*** Block opens ***
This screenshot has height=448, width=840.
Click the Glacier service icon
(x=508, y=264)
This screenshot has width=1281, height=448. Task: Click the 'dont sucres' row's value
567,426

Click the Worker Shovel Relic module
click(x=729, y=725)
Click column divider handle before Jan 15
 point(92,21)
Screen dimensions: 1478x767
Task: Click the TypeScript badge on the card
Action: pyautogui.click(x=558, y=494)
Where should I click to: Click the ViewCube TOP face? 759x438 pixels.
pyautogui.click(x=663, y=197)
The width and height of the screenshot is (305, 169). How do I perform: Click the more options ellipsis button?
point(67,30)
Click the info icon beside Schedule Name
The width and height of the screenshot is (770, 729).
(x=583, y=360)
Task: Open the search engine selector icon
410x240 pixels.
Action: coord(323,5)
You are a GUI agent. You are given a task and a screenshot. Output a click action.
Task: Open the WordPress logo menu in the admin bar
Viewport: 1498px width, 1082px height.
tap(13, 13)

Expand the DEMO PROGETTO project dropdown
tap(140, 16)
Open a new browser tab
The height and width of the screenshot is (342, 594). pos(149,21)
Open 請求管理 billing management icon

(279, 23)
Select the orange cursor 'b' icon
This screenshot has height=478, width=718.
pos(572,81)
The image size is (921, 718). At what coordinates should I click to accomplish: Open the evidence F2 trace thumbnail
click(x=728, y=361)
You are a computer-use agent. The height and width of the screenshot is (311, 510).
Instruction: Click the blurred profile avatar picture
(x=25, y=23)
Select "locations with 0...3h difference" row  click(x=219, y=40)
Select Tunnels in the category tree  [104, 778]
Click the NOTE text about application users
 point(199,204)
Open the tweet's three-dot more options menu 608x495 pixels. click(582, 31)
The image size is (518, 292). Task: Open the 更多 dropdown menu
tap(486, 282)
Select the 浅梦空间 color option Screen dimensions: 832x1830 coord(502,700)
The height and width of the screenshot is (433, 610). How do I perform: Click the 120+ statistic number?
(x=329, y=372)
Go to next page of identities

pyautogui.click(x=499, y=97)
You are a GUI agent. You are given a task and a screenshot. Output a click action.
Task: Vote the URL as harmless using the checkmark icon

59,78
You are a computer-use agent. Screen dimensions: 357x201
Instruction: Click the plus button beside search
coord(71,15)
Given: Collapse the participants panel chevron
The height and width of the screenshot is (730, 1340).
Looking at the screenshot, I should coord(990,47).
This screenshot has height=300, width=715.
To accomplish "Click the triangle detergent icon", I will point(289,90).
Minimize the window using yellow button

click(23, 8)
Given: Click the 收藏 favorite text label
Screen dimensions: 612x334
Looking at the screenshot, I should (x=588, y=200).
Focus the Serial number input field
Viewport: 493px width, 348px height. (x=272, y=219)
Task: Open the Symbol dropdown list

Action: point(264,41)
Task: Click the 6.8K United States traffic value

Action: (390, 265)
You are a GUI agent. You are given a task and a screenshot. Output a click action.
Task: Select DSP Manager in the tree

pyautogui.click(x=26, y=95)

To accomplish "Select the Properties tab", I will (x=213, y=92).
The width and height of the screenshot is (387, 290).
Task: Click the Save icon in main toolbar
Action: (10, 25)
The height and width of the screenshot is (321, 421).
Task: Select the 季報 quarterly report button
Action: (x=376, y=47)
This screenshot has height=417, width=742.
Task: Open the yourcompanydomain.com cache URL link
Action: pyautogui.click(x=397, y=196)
*** Block closes ***
# Aim of the task:
Whenever a line in the entries holds the word "computer", copy that line.

# Finished task:
You are a computer-use agent. The height and width of the screenshot is (311, 510).
You are a computer-use agent. Screen dimensions: 357x201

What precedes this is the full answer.